** TEXT UNDER STUDY follows **

We have seen customers rolling out products and services that combine cellular backhaul networks plus the local area network. It accommodates with this kind of TCP IP protocol without having to pay a high monthly 5G data rate and other accumulation of costs.

If you have 100% of a new category of application and the use cases, maybe 5G will accommodate 30% of that to run the new next-generation autonomous vehicle and others, there’s maybe another 40% or 50% of your mass-market Wi-Fi 6 or Wi-Fi 7, then they had this balance of 30% that will accommodate others including LPWAN players such as LoRa, ZigBee and others. And that will be a category that Wi-Fi HaLow can fully maximize its potential.

Q: And since there are also other Wi-Fi Halo competitors, how do you differentiate from them? And if the Wi-Fi giants start to join the HaLow market, how will Newracom respond to the competition?

A: With the performance and the technology itself, 11ah will constantly have an advantage compared to other competitors. At the same time, we are progressing to more of a solution approach. Looking at different adoption models in terms of usability, we are also monitoring how we’re able to present to our customers in complete solution approaches, specifically not just a wireless segment of technology. That will be a very good differentiation compared to say, incumbent of the larger company that will come into the market.

** End of TEXT UNDER STUDY **
** PROVIDED DATA follows **

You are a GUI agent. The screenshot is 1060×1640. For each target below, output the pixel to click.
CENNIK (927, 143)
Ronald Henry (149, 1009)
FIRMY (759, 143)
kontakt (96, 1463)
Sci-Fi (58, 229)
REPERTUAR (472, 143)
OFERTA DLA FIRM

** End of PROVIDED DATA **

EXERCISE SET:
1) Decide whether each of the following statements agrees with the Wi-Fi HaLow interview: (a) 5G may accommodate 30% of a new category of applications and use cases; (b) the company is moving away from a solution approach; (c) LoRa and ZigBee are named as LPWAN players. Answer yes or no for each, and quote the words of the interview that decide it.
2) Write out everything in the Wi-Fi HaLow interview from "If you have" down to "to the competition?", without any change.
3) Carry on the Wi-Fi HaLow interview from the point where it ends.

RESULTS FOR EACH TASK:
1)
(a) Yes: "maybe 5G will accommodate 30% of that"
(b) No: "we are progressing to more of a solution approach"
(c) Yes: "LPWAN players such as LoRa, ZigBee and others"

2)
If you have 100% of a new category of application and the use cases, maybe 5G will accommodate 30% of that to run the new next-generation autonomous vehicle and others, there’s maybe another 40% or 50% of your mass-market Wi-Fi 6 or Wi-Fi 7, then they had this balance of 30% that will accommodate others including LPWAN players such as LoRa, ZigBee and others. And that will be a category that Wi-Fi HaLow can fully maximize its potential.

Q: And since there are also other Wi-Fi Halo competitors, how do you differentiate from them? And if the Wi-Fi giants start to join the HaLow market, how will Newracom respond to the competition?

3)
In terms of competition with other startups, we have the maturity in the combination of silicon and software. Since there’s a variety of scenarios that we deploy in certain regions or an area, there’s a local criterion of performance feature and others. And a lot of times those cannot be identified or duplicatable, inside the lab, you have to have regional, real scenario deployment to get those feedback. So what we have done is basically utilize those kinds of interactions with customers to really accelerate our overall SDK software performance and maturity. And that really helped us to cap the competition.

Our product straightforwardly embeds our software in the IC design to the foundry process. Customers get the hardware, but since this is a wireless connectivity product, it’s very dynamic, in terms of deployment, scenario, environment and others.

We are also very much deeply engaged with the open-source community, basically taking our open WRT SDK, to develop their catering application and product requirements. And obviously, you need hardware as a base platform to do that development. So under that scenario, we have a wide variety of range of customers that develop in different form factors, different hardware, different combinations of processors and others. That will actually help our customers, to really accelerate quickly time to market. So what we provide is ready to a turnkey solution. And we had done that very consistently the last few years to really help our customers do that.

And one other scenario is, obviously, compared to our upcoming competitors, we really tried to utilize the industry knowledge in the domain. Now more than 90% of the embedded developing communities are ARM-based, right? Meaning that they have a lot of knowledge experiences domain based on ARM core processes. And that’s how we roll out our technology to the market as well in all our development, environment, and experience. Our processing core is all based on the ARM environment.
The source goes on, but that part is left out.